All these sites use a platform called Shopify, which is like the WordPress or Blogger of e-commerce, enabling completely turnkey online stores. Now, it has over 500,000 merchants, a number that’s grown 74 percent per year over the last five years. On the big shopping days around Thanksgiving, they were doing $1 million in transactions per minute. And the “vast majority” of the stores on the service are small to medium-sized businesses, the company told me.
Shopify serves as the base layer for an emerging ecosystem that solders digital advertising through Facebook onto the world of Asian manufacturers and wholesalers who rep their companies on Alibaba and its foreigner-friendly counterpart, AliExpress.
It’s a fascinating new retail world, a mutation of globalized capitalism that’s been growing in the cracks of mainstream commerce.

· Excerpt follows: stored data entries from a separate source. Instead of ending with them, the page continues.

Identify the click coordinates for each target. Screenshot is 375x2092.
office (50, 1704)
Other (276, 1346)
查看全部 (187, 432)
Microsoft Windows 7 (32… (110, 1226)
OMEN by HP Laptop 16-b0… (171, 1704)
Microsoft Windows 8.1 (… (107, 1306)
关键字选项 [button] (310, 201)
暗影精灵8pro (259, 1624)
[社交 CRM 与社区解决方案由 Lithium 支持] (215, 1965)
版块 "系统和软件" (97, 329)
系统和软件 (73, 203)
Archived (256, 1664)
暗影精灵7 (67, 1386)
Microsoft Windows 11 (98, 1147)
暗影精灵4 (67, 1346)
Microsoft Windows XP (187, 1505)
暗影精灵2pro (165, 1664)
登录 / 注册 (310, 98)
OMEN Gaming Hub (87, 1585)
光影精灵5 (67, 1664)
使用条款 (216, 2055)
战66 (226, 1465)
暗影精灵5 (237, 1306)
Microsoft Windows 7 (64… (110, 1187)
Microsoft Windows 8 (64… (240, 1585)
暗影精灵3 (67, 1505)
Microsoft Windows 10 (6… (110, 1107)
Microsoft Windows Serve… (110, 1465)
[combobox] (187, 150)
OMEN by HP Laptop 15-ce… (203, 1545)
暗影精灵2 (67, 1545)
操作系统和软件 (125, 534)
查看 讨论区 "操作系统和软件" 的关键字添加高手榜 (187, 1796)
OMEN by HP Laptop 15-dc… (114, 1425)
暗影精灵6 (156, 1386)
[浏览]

Madrigal cites Jenny Odell’s piece, “There’s No Such Thing As A Free Watch” (PDF), as “the touchstone investigation into this world”. She investigates the frictionless supply chain and digital services that enable ‘fake’ watch brands to profit by giving away free watches – but brings it back to the core enabler which is branding and ‘storytelling’ itself:
Maybe this explains what’s so galling to people about the Folsom & Co. not really-scam: It simply lays bare the categorical deception at the heart of all branding and retail. The different watch values are, in the strictest sense, speech acts: the watch is $29.99 because someone said it’s $29.99. It’s $29.99 because a certain person is wearing it on Instagram; it’s $29.99 because it’s photographed next to annel and a Chemex. While “Bradley” of “Bradley’s men’s shop” may not be the most eshed-out character, he – and the entire existence of Folsom & Co., So coastal, etc. – are examples of the now-household term, “brand storytelling.” And the internet makes it possible for anyone to tell any story, about anything, from anywhere.